## [Exercise goal]
From the first line down to the one containing "Open the Sale menu item", reproduce the entries below exactly and leave out the pictures.

[Records to use]

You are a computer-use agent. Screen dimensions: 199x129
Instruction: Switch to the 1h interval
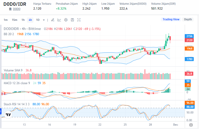(23, 20)
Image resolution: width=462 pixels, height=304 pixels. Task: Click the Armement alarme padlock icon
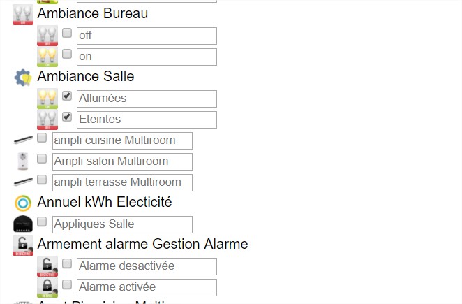point(23,245)
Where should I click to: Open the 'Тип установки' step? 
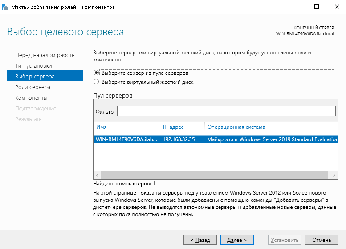[x=36, y=65]
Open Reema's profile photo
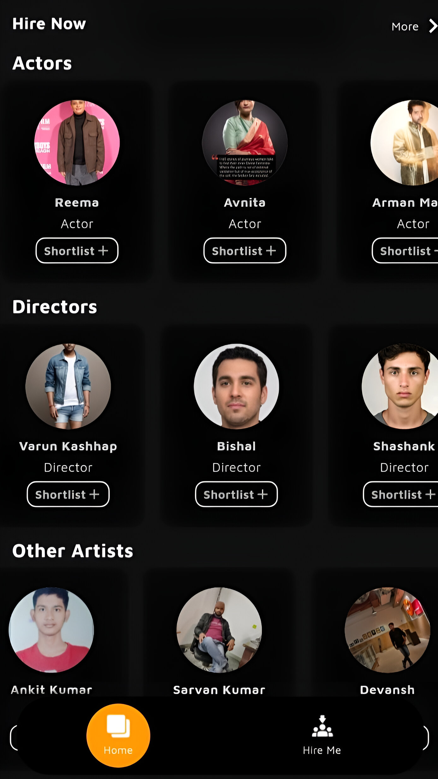Image resolution: width=438 pixels, height=779 pixels. pos(77,143)
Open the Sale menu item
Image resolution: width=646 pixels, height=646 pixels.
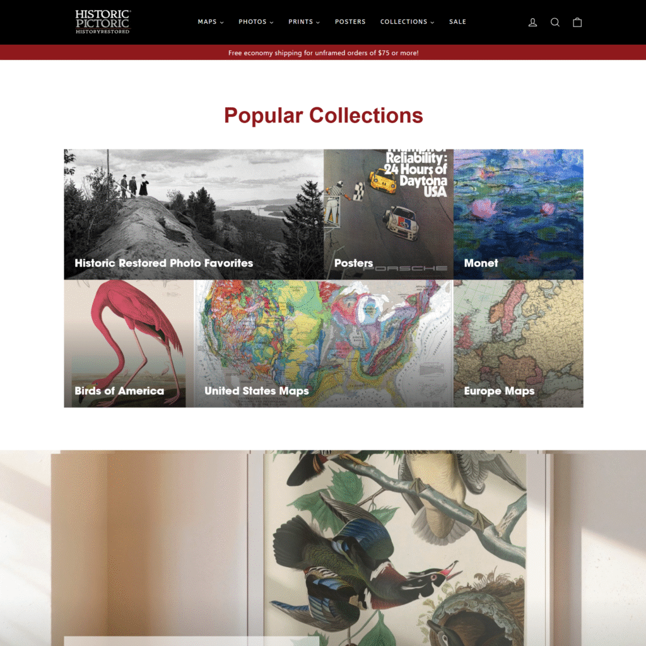pos(457,22)
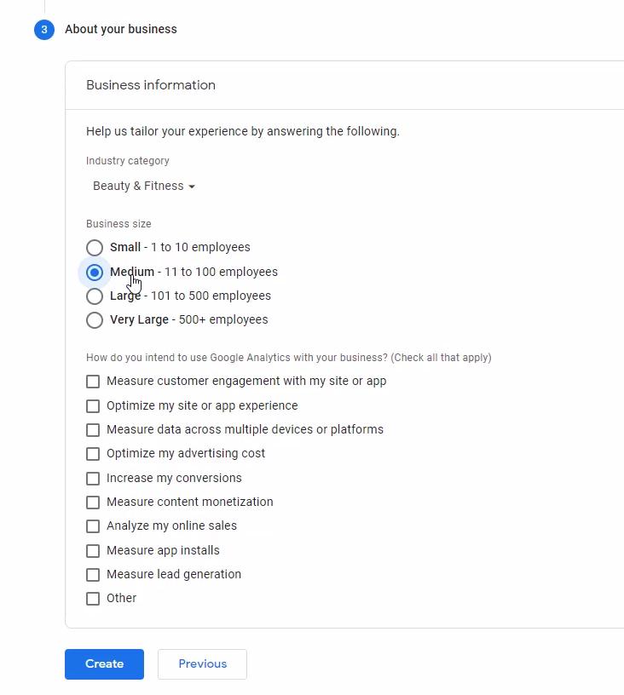Check Measure content monetization
Image resolution: width=624 pixels, height=695 pixels.
pos(93,503)
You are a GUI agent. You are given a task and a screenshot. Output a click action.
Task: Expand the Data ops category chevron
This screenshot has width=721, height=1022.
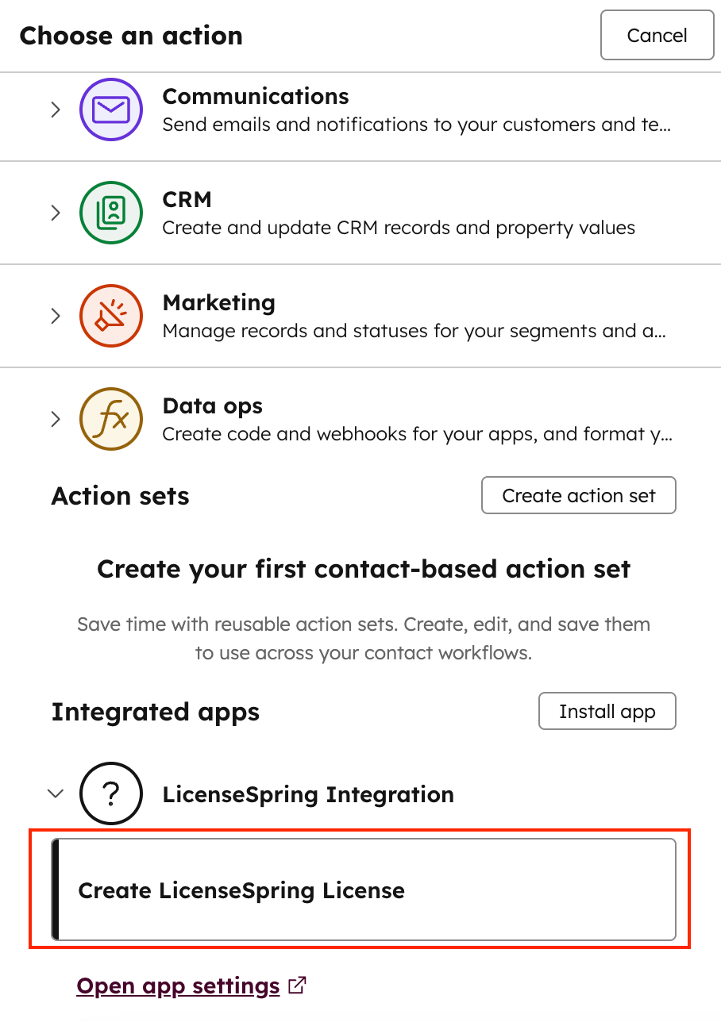pos(56,419)
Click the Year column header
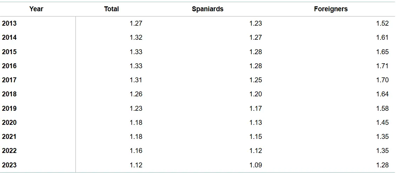This screenshot has height=173, width=396. tap(36, 9)
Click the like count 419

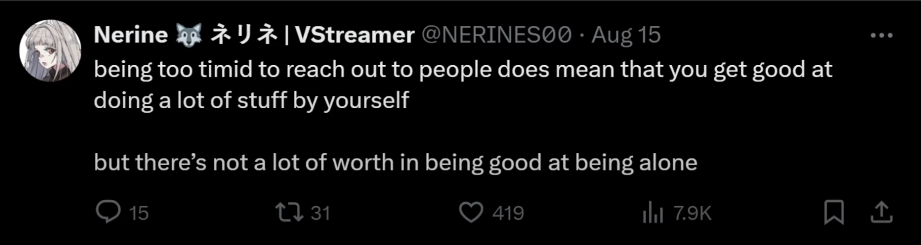tap(508, 213)
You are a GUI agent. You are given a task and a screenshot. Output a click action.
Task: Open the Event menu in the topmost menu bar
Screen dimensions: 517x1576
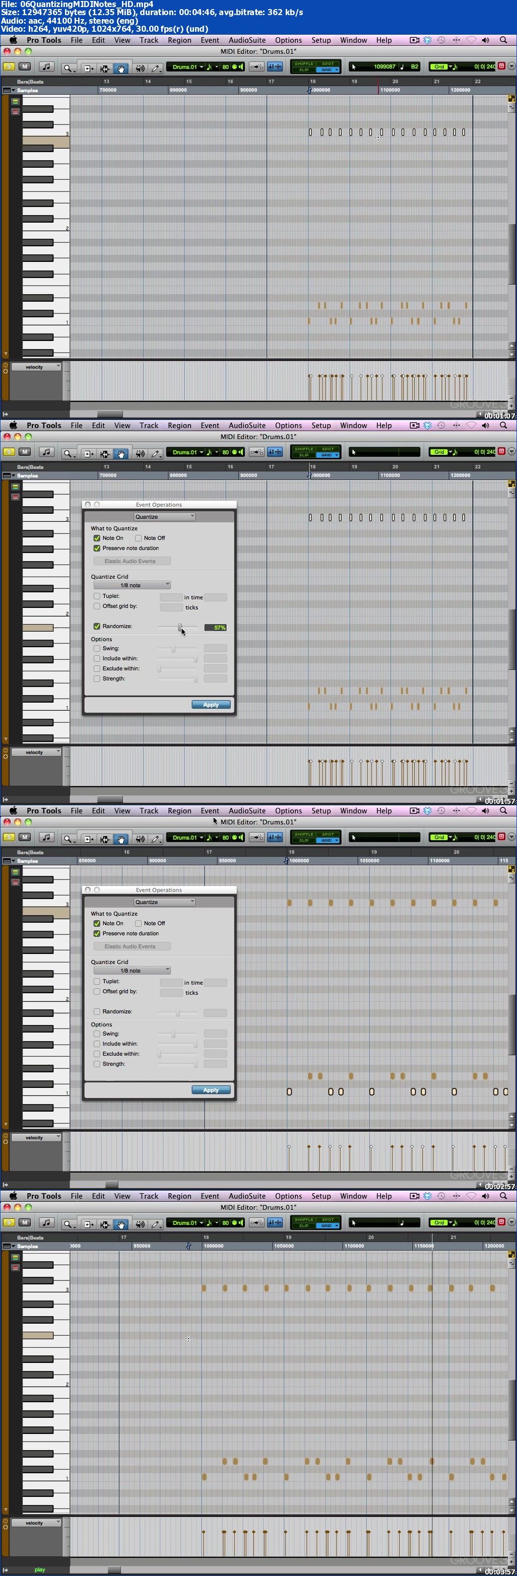pos(209,40)

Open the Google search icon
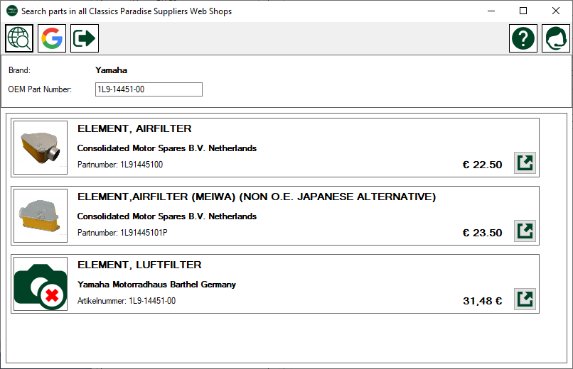pyautogui.click(x=52, y=38)
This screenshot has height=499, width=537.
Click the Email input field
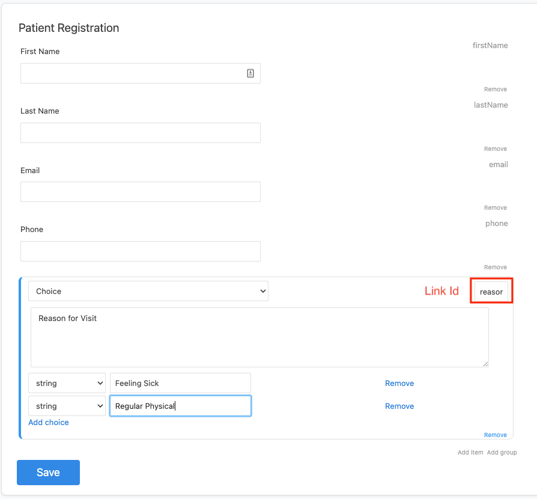[140, 191]
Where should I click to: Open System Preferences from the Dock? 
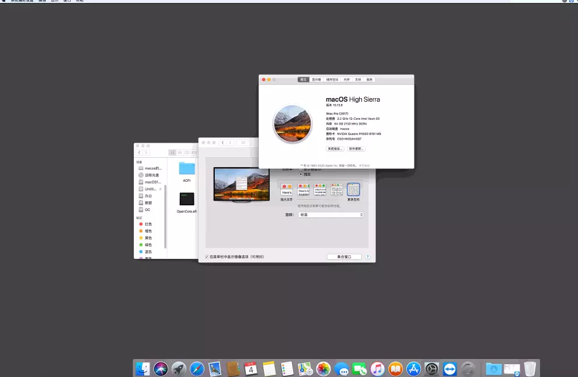coord(431,369)
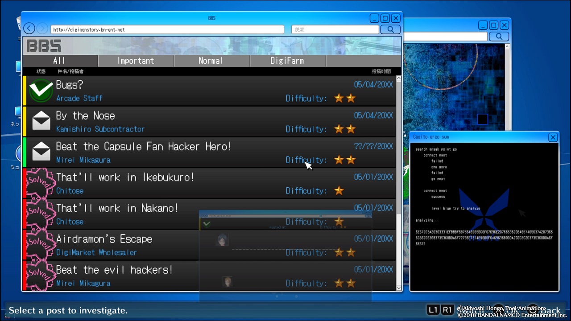
Task: Click the URL address bar field
Action: coord(167,30)
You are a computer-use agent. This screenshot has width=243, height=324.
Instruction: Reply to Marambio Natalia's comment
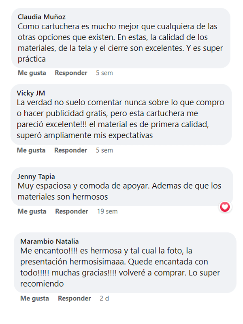[75, 298]
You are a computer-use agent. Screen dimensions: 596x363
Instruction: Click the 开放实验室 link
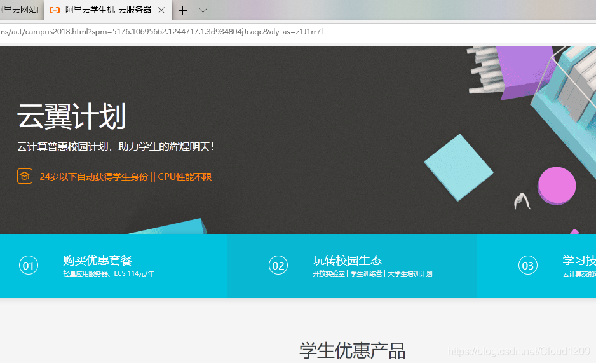[x=328, y=274]
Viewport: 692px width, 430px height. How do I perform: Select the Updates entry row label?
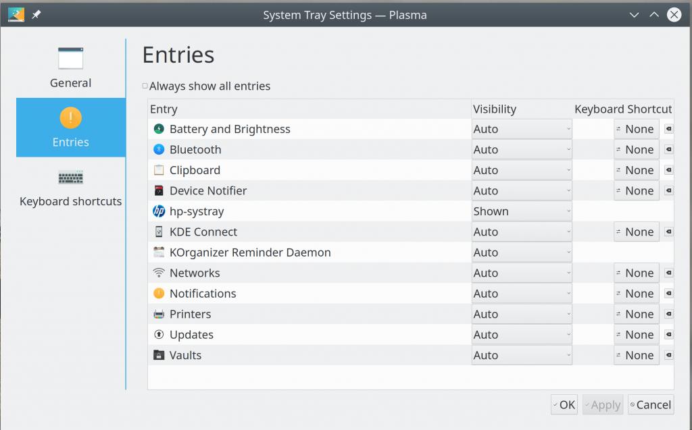click(191, 335)
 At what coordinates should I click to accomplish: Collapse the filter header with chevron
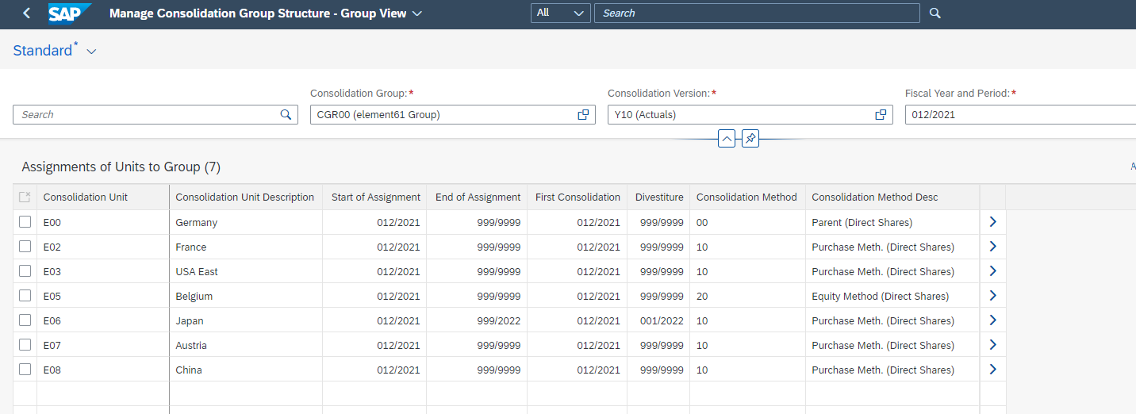tap(727, 139)
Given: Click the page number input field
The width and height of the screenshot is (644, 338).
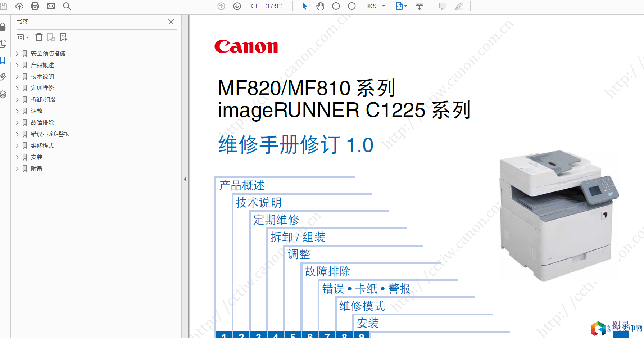Looking at the screenshot, I should tap(254, 6).
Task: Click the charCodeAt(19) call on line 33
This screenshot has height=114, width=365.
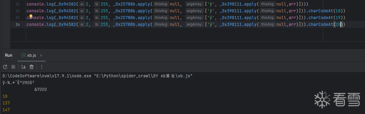Action: click(x=327, y=18)
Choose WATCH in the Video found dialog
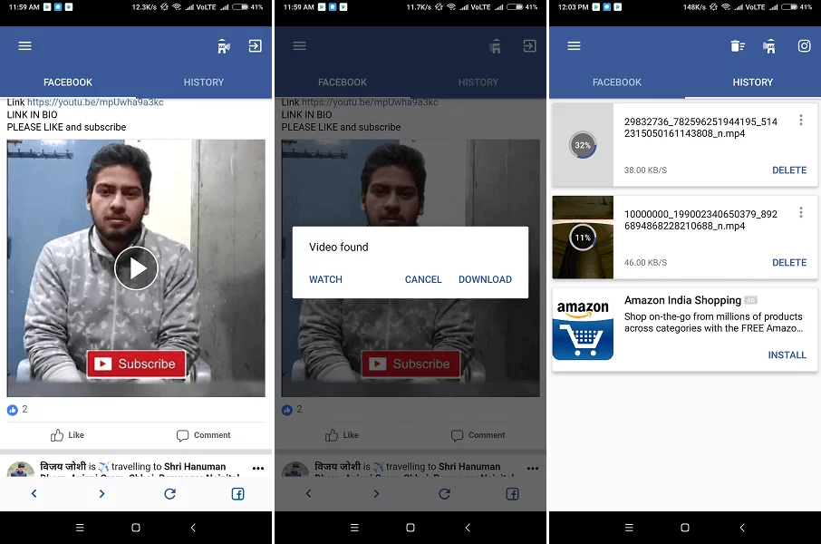 325,279
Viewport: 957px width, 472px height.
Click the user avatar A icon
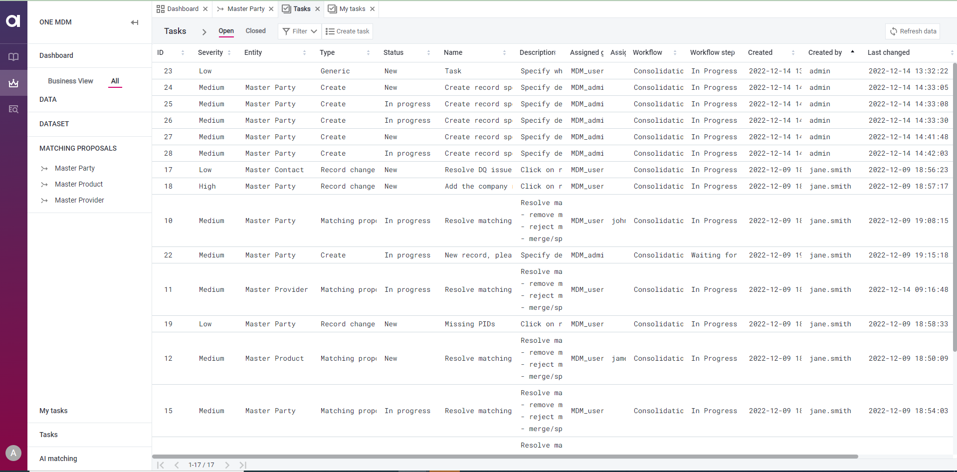[x=13, y=453]
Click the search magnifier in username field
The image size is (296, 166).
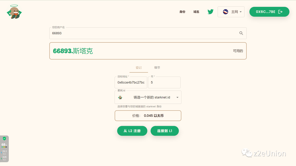tap(241, 33)
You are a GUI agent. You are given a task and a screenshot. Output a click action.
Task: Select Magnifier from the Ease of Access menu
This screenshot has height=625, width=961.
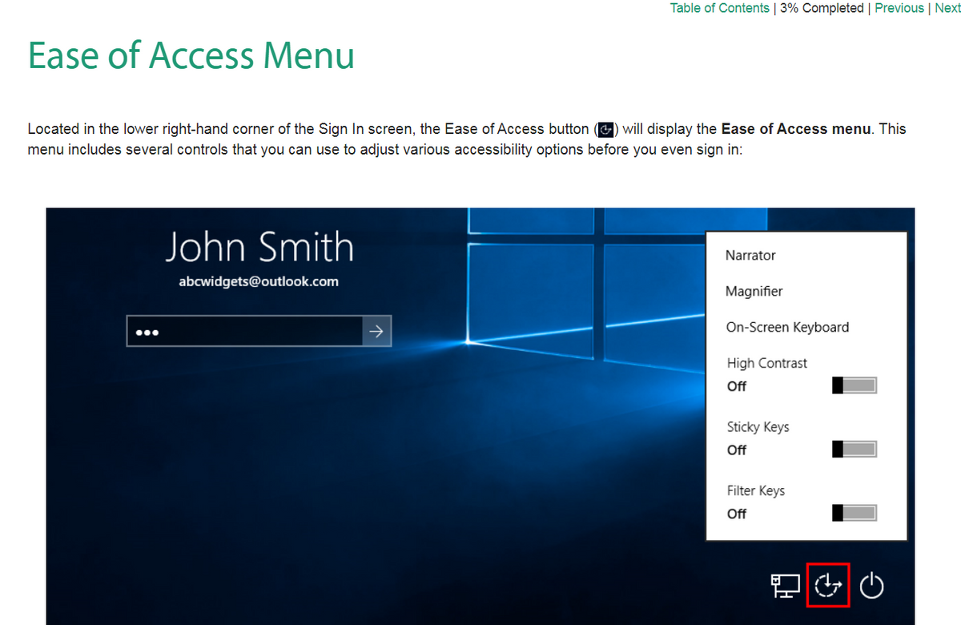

[/Records to use]

## [Exercise output]
You are a computer-use agent. Screen dimensions: 199x129
Instruction: Switch to the 1h interval
(23, 20)
Image resolution: width=462 pixels, height=304 pixels. Task: Click the Armement alarme padlock icon
point(23,245)
Where should I click to: Open the 'Тип установки' step? 
[x=36, y=65]
Open Reema's profile photo
Image resolution: width=438 pixels, height=779 pixels. pos(77,143)
Open the Sale menu item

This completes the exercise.